Edward Arundel had left his place, and was trying to undo the door of the box.
"To see if I can get at this poor fellow."
"You persist in declaring, then, that the man with the weak legs is our old mathematical drudge? Well, I shouldn't wonder. The fellow was coughing all through the five acts, and that's uncommonly like Marchmont. You're surely not going to renew your acquaintance with him?"
But young Arundel had just succeeded in opening the door, and he left the box without waiting to answer his cousin's question. He made his way very rapidly out of the theatre, and fought manfully through the crowds who were waiting about the pit and gallery doors, until he found himself at the stage–entrance. He had often looked with reverent wonder at the dark portal; but he had never before essayed to cross the sacred threshold. But the guardian of the gate to this theatrical paradise, inhabited by fairies at a guinea a week, and baronial retainers at a shilling a night, is ordinarily a very inflexible individual, not to be corrupted by any mortal persuasion, and scarcely corruptible by the more potent influence of gold or silver. Poor Edward's half–a–crown had no effect whatever upon the stern door–keeper, who thanked him for his donation, but told him that it was against his orders to let anybody go up–stairs.
"But I want to see some one so particularly," the boy said eagerly. "Don't you think you could manage it for me, you know?

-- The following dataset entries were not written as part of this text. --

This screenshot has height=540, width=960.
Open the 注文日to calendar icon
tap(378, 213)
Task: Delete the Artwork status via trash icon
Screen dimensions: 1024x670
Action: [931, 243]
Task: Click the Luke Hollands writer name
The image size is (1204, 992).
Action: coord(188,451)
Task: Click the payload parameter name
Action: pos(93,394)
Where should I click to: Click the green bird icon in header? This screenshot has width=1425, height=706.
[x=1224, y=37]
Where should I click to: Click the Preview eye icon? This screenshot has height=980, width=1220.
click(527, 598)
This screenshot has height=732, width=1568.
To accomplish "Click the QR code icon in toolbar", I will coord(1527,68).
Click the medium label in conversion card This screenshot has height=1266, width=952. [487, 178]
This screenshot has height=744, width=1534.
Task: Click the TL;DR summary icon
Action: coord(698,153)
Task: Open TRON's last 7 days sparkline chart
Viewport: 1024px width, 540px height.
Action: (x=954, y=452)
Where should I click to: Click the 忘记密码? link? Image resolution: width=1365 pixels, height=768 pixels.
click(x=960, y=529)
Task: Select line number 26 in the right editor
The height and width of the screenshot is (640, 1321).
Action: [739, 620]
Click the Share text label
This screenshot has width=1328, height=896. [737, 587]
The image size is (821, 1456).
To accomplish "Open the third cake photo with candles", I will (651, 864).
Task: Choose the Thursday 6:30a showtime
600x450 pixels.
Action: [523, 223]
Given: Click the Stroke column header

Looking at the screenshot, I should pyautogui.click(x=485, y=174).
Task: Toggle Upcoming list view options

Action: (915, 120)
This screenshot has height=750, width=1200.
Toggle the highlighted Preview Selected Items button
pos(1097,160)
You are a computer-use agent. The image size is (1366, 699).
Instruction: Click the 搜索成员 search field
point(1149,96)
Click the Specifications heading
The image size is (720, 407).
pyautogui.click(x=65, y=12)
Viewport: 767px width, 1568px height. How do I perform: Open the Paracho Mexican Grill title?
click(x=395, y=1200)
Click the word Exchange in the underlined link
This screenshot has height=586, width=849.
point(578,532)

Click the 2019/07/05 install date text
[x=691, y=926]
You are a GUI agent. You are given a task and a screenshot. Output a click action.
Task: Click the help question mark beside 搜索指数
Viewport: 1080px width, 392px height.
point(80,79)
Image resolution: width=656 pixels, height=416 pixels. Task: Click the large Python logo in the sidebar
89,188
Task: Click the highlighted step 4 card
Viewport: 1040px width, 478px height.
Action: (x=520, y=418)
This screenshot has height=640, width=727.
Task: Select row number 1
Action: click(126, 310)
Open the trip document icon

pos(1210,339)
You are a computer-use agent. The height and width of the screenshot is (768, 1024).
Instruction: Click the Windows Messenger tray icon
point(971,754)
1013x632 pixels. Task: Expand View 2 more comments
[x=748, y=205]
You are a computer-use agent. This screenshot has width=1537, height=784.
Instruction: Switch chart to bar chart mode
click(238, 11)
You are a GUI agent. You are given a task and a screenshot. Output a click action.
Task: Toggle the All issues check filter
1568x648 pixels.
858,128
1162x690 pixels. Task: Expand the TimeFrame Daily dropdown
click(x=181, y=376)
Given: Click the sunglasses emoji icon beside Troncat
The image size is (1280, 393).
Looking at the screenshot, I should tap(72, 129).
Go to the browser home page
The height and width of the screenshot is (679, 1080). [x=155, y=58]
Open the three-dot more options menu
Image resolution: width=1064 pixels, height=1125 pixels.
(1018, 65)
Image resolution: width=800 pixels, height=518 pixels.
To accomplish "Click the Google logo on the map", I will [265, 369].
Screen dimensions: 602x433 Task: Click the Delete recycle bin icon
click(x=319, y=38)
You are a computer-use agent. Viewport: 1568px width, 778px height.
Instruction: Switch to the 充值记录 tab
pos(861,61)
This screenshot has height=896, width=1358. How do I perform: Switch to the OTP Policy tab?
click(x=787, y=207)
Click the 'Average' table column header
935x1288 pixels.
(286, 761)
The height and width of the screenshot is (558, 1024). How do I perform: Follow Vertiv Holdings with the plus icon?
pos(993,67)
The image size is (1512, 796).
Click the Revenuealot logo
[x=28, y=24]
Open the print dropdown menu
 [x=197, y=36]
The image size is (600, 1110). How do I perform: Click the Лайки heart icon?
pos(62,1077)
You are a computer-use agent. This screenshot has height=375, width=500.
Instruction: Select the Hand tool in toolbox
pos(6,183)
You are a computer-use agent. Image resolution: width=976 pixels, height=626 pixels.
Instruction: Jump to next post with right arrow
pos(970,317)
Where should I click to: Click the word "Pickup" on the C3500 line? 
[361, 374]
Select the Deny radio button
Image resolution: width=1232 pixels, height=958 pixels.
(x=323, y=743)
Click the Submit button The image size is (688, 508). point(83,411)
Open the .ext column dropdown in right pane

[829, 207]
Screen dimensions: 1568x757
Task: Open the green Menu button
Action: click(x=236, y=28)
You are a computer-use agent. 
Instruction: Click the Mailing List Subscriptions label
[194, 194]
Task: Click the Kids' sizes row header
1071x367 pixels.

He's an old friend of mine,––one of the supernu––what's–its–names?" added Edward, stumbling over the word. "He carried a banner in the tragedy, you know; and he's got such an awful cough, poor chap."
"Ze man who garried ze panner vith a gough," said the door–keeper reflectively. He was an elderly German, and had kept guard at that classic doorway for half–a–century or so; "Parking Cheremiah."
"Barking Jeremiah!"
"Yes, sir. They gall him Parking pecause he's berbetually goughin' his poor veag head off; and they gall him Cheremiah pecause he's alvays belangholy."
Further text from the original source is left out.